What this task involves: Copy the entries below word for word, beginning at the line that contains "The height and width of the screenshot is (694, 956)." and stopping after the line that contains "(299, 687).". Leave out the pictures.

---------------

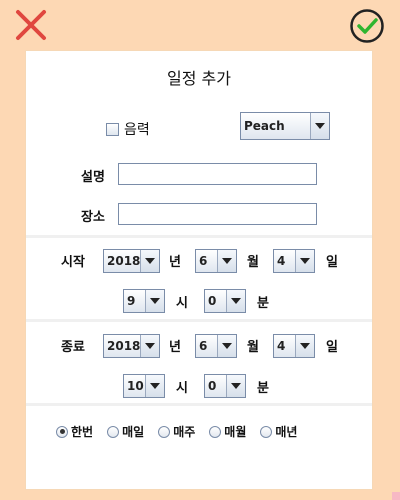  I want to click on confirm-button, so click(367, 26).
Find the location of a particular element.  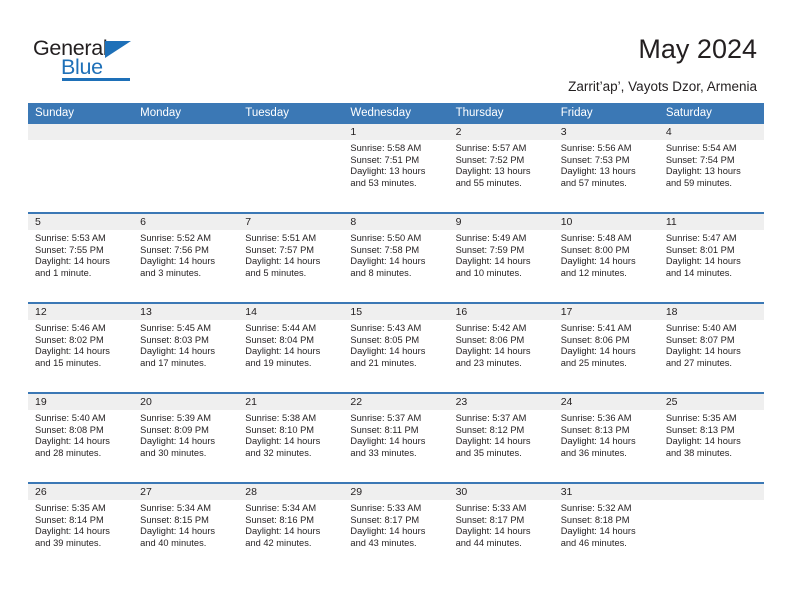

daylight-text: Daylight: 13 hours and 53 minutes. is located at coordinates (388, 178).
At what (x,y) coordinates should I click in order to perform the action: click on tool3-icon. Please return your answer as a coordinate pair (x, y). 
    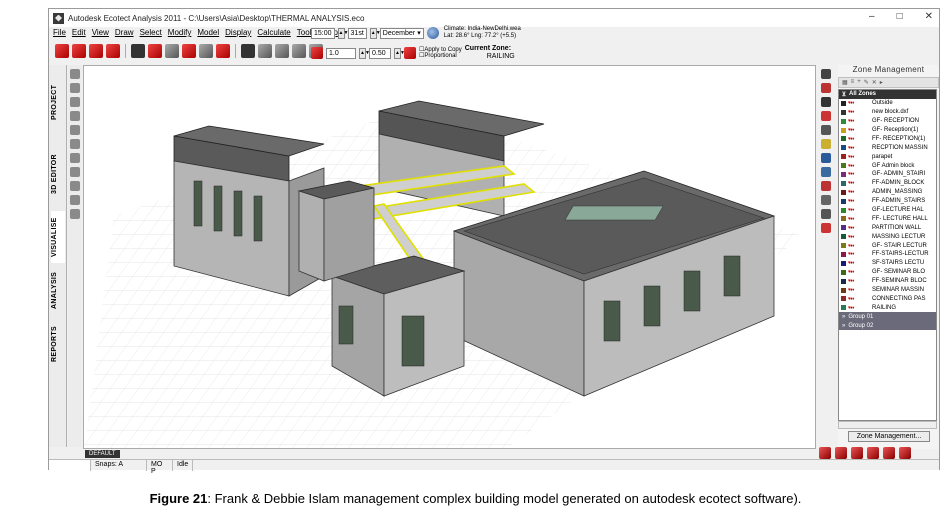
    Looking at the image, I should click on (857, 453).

---------------

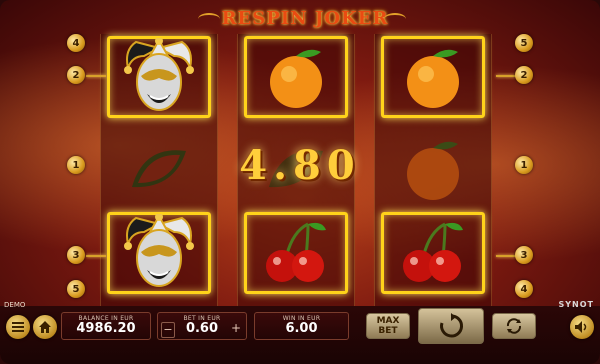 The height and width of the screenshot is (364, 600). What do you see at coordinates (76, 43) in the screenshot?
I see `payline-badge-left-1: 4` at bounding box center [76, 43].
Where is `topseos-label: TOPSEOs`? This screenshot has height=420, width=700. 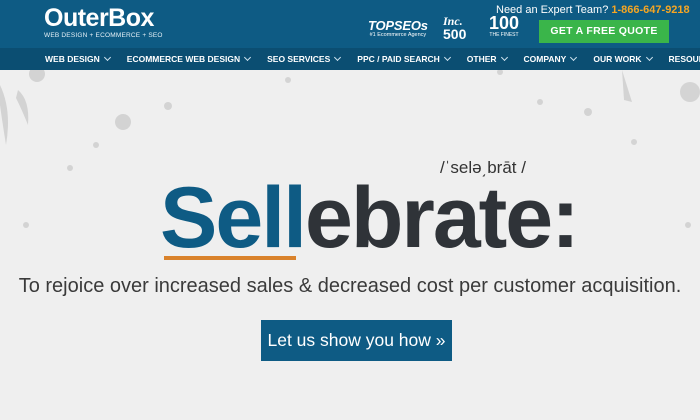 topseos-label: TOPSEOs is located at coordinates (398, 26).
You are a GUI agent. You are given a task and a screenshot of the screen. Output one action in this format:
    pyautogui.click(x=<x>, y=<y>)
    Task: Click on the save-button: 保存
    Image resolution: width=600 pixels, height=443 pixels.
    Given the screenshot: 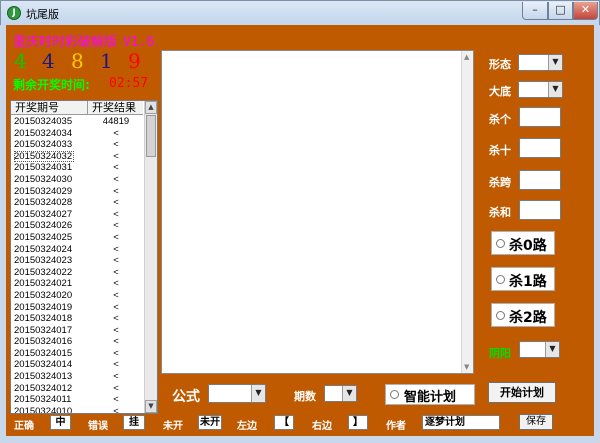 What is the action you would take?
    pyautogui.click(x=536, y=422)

---------------

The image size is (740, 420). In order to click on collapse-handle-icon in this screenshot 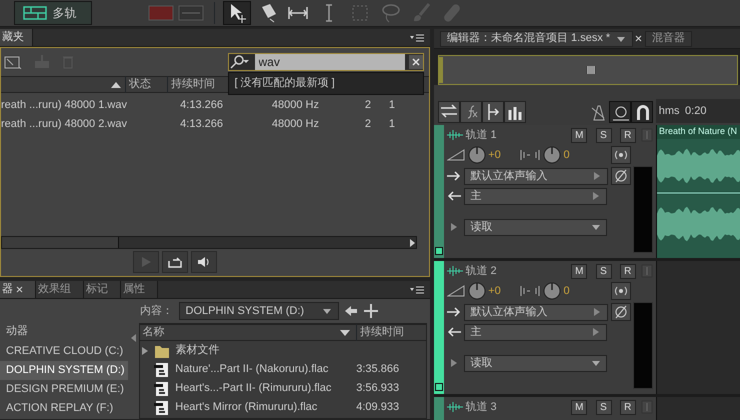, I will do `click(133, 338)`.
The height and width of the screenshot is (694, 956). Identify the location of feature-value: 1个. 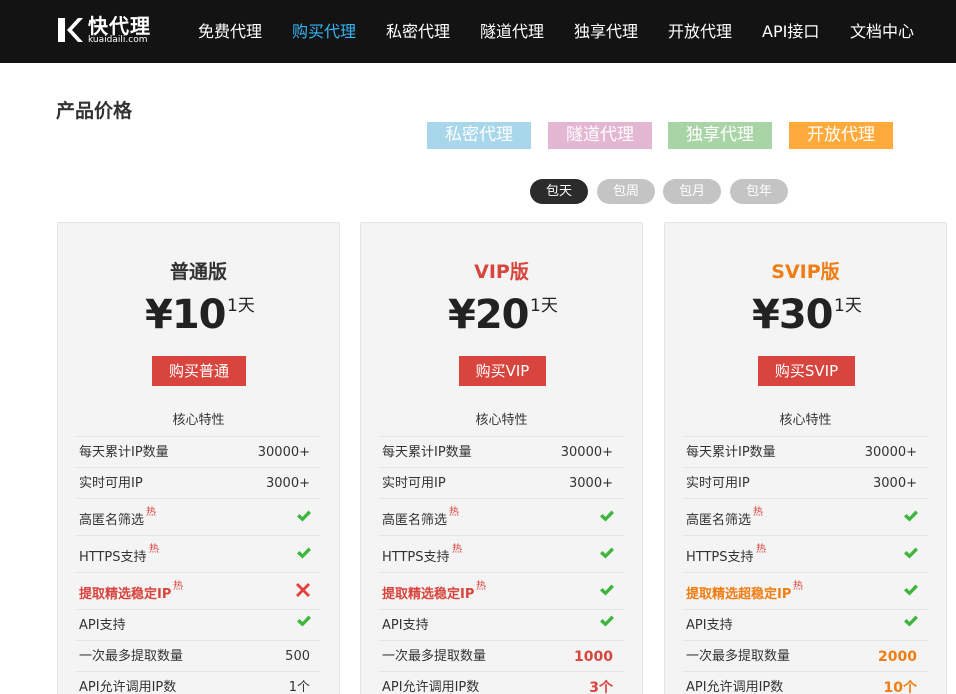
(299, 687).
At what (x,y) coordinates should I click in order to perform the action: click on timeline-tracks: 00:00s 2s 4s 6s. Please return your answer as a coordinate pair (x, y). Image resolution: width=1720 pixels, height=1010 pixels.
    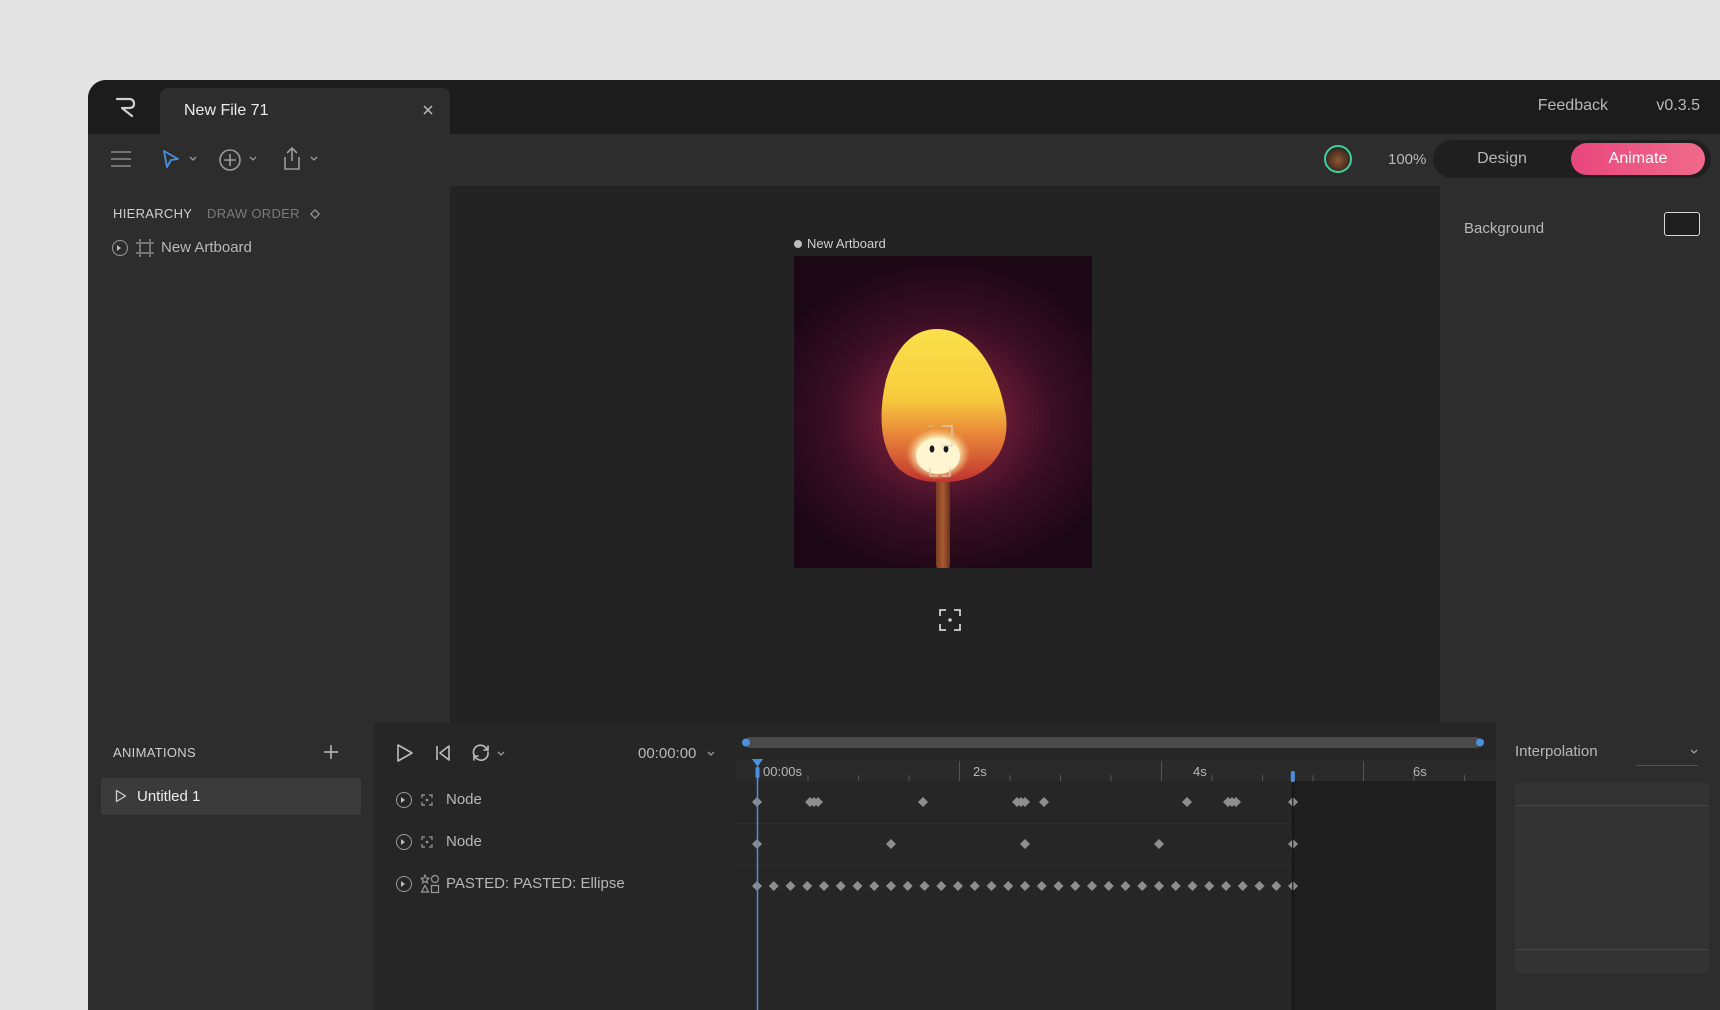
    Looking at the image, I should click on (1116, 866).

---------------

Response area:
The height and width of the screenshot is (694, 956). Identify the location of feature-value: 1个. 
(299, 687).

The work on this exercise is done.